Secemsky cautioned that the type of change needed to lessen the tide of amputations is rarely dramatic, but said the fact that greater investment than ever before is being made in these patients and their outcomes gives hope that something is on the way.
“I do think we're going to make headway, hopefully over my career and over the next decade of healthcare for these patients, because we absolutely can't go backwards,” he observed.
COVID-19 and Beyond
Not surprisingly, the COVID-19 pandemic has created new obstacles for patients with PAD that make it even more important for physicians to be proactive to avoid amputations.
“I think it's emphasized even further the need for getting the best possible [revascularization] result and monitoring these patients with telemonitoring methods as much as possible,” said Armstrong. While telehealth exams of patients with tissue loss in their legs and feet can be challenging for both provider and patient, he said, the pandemic may help to push forward developments in that area that hopefully result in a better, safer means of following up patients for whom those frequent visits are critical.
“We need new platforms to help with this, because I don’t think anyone has a great system for doing it right now,” Armstrong observed.
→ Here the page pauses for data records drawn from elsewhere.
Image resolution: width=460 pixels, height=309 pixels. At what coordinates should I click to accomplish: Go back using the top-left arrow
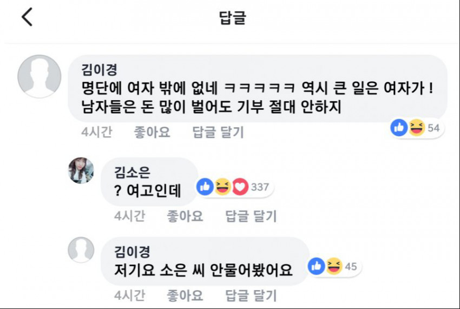27,17
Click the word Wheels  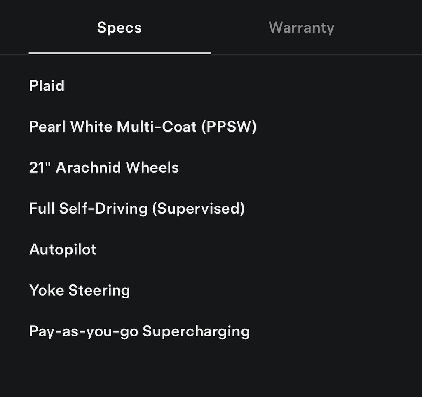(x=152, y=167)
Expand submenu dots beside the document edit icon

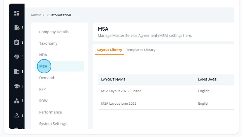click(x=23, y=28)
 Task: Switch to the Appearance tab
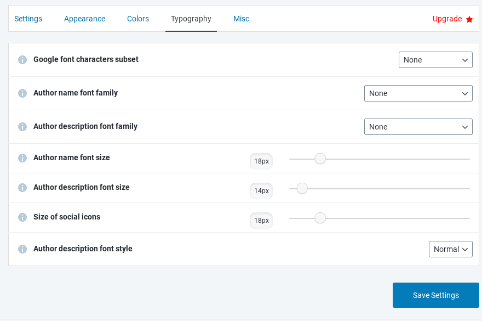84,19
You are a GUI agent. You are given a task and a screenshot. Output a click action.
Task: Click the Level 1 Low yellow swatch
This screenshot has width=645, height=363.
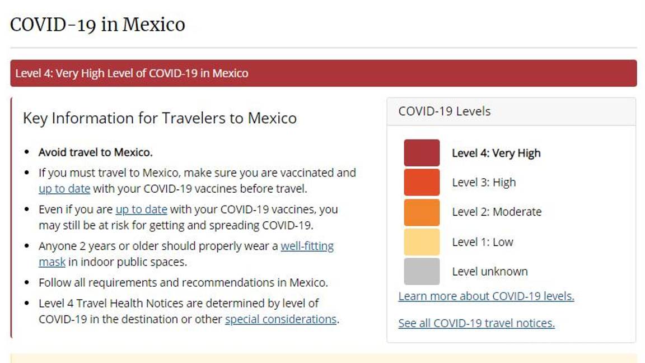point(422,241)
Secemsky agreed, adding that digital health and more-frequent contact with patients are increasingly being recognized as key to optimal CLI care.
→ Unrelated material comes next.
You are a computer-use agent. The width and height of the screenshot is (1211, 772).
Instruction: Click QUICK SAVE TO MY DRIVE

“We need to be able to either identify wounds that could potentially be arterial insufficiency and refer to the lab quicker, or identify wounds that are not healing as would be expected postintervention and should be considered for another intervention,” he noted. The more-frequent contact also can give physicians added opportunity to focus on other moving parts of the PAD equation, including the need to avoid becoming malnourished. In one recent study that Secemsky was involved in, malnutrition ranged from 11% to 24% in CLI patients and was associated with increased risk of both in-hospital mortality and major amputation.
“We should be focusing on all properties of wound healing that not only to take into account restorative blood flow, but also the local wound properties and the global healing properties of the patient,” he explained. “We can engage with our patients much more frequently and we probably should.”
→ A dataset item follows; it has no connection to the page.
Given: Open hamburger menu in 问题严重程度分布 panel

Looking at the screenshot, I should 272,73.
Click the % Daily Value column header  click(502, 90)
But while telehealth is a great option, as Fakorede pointed out, it can be more challenging for him and his patients than seeing them in person.
“Only about 60% of my patients have any form of internet service,” he said. As a work-around, he and his staff make calls asking patients to come in, with reminders about masking, not bringing a friend or relative into the clinic, and that their temperature will be taken. He’s become even more proactive in recent months, he said, to avoid what happened too often earlier in the pandemic, when people simply didn’t come in and died at home.
“As time went on, we became more aggressive in pushing them to come in,” Fakorede said. “The COVID crisis has widened the fractures that already existed in these communities.” But pivoting in response to needs in real time is something he said he’s happy to do.
“I'm glad and I'm honored to treat them,” Fakorede said. “Coming here and seeing what these folks have been through, you understand that their hourglass has been turned, and it's turned the day they're born.”